Managing external shocks: Lessons from India’s fiscal response to global economic crises
Mangal Singh and Nagendra Kumar Maurya
A significant contribution to the management of economic crises and the maintenance of macroeconomic stability is made by fiscal policy. India's budgetary reactions to two large worldwide economic disruptions-the global financial crisis of 2008 and the COVID-19 pandemic-are the subject of this article, which provides a critical analysis of those measures. This article investigates the development of fiscal strategies, the implementation of those strategies, and the impact those tactics have had on fiscal deficits, public debt, and economic recovery. During the financial crisis that occurred in 2008, India implemented countercyclical measures, which included reductions in taxes, investments in infrastructure, and sector-specific incentives, with the goal of increasing demand and preventing further economic downturn. In a similar manner, during the COVID-19 epidemic, fiscal policies concentrated on expenditure on healthcare, social programs, and liquidity support in order to address difficulties related to public health and the economy.

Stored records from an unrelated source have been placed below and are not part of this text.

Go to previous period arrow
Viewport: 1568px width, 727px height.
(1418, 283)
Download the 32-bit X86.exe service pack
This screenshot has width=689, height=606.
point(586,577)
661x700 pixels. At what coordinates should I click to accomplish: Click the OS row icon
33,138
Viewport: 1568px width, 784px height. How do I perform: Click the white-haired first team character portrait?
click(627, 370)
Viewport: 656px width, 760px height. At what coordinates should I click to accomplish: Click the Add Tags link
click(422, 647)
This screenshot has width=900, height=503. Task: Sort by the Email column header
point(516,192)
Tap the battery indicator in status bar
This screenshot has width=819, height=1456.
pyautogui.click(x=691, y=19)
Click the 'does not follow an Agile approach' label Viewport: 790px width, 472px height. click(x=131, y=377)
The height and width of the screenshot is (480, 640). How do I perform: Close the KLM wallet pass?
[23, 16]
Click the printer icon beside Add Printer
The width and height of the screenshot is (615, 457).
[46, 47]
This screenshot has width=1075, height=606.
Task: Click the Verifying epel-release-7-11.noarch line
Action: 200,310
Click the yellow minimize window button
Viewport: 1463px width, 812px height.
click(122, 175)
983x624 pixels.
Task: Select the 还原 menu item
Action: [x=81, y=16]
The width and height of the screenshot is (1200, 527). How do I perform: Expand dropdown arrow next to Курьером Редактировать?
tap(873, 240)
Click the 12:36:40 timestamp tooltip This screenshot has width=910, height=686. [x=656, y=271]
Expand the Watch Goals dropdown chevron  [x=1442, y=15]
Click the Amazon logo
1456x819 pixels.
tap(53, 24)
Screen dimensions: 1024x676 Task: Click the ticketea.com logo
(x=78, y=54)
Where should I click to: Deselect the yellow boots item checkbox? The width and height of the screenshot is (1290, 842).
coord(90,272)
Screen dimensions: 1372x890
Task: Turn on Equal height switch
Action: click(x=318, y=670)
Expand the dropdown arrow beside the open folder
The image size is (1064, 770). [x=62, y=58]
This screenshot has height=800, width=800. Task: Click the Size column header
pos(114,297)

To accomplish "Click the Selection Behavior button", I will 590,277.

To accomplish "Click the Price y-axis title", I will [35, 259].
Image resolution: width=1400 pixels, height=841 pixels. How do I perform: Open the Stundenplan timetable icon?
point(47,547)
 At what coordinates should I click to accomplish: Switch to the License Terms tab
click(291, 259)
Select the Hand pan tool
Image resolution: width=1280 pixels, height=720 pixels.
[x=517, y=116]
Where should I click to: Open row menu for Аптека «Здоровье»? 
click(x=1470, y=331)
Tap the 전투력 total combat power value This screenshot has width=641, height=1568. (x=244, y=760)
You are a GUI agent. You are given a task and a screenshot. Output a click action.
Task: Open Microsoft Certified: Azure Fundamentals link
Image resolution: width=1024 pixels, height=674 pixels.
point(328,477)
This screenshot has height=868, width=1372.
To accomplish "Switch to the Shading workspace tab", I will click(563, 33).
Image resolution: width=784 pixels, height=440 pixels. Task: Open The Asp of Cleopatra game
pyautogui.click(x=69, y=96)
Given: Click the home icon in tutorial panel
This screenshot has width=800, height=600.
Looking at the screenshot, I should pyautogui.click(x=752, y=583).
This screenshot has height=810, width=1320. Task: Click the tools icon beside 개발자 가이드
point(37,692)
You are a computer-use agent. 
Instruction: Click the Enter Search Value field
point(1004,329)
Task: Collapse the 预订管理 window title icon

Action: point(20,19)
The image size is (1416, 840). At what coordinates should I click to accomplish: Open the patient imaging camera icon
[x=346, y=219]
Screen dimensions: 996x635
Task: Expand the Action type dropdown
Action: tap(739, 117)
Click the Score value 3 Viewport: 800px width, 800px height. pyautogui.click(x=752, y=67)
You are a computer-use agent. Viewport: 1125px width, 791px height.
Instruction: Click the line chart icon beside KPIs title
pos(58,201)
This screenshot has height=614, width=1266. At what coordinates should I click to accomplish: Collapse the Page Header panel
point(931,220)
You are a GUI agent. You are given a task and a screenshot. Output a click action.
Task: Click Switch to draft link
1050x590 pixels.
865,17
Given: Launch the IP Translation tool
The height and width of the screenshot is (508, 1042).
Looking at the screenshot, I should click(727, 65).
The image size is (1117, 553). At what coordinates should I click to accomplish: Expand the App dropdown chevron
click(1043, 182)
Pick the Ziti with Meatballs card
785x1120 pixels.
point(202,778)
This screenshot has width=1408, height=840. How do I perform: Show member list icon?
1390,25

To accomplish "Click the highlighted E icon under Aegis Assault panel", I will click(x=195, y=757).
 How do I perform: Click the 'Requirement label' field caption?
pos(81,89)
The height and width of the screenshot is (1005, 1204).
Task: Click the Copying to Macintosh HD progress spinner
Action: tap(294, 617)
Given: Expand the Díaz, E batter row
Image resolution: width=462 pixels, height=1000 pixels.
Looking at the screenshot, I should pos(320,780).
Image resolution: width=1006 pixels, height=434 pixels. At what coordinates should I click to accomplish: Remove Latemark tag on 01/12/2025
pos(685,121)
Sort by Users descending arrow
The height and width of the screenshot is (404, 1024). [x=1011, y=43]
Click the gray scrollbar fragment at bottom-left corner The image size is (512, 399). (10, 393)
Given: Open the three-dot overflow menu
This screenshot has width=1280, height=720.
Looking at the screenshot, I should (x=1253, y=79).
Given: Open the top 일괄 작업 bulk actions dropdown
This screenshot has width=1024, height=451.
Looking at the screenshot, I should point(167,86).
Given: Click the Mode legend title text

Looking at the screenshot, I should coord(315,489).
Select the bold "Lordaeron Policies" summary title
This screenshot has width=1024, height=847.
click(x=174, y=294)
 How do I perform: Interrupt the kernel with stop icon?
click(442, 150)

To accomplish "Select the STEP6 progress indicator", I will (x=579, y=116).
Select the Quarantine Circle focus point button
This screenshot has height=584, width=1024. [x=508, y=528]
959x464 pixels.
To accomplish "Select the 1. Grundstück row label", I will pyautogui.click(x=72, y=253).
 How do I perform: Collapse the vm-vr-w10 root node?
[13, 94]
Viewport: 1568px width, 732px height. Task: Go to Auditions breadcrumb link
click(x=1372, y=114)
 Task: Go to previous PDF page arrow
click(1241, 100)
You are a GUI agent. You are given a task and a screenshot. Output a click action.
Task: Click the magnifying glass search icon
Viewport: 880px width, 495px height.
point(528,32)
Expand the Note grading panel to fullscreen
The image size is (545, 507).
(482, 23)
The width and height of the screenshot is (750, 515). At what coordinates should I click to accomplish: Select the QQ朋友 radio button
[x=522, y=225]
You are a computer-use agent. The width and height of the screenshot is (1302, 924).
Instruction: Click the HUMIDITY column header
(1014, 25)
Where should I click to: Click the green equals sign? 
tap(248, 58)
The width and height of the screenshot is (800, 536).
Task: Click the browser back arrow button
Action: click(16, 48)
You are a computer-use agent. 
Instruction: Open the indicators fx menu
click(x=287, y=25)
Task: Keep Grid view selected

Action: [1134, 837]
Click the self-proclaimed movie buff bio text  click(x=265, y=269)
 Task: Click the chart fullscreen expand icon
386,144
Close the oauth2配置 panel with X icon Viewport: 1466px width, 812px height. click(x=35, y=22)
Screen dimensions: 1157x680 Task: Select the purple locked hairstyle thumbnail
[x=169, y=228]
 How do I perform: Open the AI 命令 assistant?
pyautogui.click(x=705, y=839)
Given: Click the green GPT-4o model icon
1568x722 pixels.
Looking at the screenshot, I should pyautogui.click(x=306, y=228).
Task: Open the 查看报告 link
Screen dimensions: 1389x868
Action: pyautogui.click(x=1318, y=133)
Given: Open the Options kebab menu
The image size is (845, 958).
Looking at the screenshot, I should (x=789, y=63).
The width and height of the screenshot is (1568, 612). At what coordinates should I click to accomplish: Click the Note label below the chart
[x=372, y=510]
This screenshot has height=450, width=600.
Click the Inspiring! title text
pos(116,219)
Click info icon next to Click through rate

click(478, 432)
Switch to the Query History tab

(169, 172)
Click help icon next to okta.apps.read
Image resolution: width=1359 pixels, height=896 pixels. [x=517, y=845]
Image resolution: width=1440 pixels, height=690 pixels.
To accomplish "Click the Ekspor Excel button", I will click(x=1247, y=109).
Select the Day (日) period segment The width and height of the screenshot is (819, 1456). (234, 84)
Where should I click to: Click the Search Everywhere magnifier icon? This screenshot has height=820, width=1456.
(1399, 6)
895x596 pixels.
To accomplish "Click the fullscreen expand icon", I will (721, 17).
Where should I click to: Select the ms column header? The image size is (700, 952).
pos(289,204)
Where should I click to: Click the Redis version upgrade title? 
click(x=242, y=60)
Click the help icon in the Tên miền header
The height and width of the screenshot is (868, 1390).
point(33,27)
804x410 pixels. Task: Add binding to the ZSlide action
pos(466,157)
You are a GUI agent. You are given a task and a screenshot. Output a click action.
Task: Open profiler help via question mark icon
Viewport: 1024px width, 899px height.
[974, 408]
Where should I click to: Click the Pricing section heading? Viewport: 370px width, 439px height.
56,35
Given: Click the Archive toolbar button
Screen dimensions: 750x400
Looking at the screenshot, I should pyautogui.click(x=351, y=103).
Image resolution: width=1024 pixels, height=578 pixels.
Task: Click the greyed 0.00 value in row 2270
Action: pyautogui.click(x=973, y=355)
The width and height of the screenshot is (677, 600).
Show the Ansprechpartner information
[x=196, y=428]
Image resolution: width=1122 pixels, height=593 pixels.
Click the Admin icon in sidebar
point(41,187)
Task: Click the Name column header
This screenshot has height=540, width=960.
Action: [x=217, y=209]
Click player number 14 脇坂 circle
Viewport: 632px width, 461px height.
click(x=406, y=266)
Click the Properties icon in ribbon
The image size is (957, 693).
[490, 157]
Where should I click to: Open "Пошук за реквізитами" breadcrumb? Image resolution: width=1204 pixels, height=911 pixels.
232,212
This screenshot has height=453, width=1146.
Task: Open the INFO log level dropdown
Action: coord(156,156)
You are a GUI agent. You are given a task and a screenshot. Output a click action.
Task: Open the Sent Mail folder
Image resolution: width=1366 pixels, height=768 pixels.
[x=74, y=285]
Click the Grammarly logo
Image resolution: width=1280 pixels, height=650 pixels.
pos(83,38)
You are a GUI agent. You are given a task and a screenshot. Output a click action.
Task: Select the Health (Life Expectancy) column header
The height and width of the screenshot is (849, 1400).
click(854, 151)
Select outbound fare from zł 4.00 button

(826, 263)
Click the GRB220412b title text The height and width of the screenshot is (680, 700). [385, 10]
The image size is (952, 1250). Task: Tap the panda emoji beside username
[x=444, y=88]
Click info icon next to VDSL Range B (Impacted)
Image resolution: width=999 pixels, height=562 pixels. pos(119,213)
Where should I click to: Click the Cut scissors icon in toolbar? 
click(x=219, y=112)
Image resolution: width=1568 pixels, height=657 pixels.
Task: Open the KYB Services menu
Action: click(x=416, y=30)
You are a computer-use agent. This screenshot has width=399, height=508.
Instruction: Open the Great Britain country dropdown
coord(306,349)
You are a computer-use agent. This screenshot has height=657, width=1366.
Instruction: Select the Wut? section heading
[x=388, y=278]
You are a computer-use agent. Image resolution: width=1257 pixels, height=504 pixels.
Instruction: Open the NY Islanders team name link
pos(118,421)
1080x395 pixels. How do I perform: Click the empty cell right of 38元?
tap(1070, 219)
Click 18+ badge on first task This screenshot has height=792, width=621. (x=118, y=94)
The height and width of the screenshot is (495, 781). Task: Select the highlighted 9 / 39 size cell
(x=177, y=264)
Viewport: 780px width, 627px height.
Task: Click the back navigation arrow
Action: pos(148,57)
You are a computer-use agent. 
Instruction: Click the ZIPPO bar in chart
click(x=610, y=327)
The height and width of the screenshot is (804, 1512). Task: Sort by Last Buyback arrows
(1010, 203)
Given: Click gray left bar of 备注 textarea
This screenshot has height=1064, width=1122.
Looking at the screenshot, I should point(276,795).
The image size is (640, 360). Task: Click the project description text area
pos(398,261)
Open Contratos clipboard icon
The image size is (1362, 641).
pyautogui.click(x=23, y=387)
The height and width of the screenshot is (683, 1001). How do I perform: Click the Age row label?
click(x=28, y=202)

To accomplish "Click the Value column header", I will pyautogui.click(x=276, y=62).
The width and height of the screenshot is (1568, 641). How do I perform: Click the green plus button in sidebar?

In addition to highlighting the benefits and limits of these measures, the research also emphasises the necessity of adopting flexible fiscal frameworks in order to strike a balance between short-term obligations and long-term sustainability. Among the most important realisations is the significance of constructing fiscal buffers, embracing fiscal rules that are flexible, and increasing transparency in order to strengthen fiscal governance. In addition to this, the article emphasises the significance of institutional structures, such as independent fiscal councils, in the process of monitoring and directing fiscal policy. Taking into account the lessons that have been learnt from India's experiences, proposals for improving fiscal frameworks in order to better manage future economic shocks have been provided.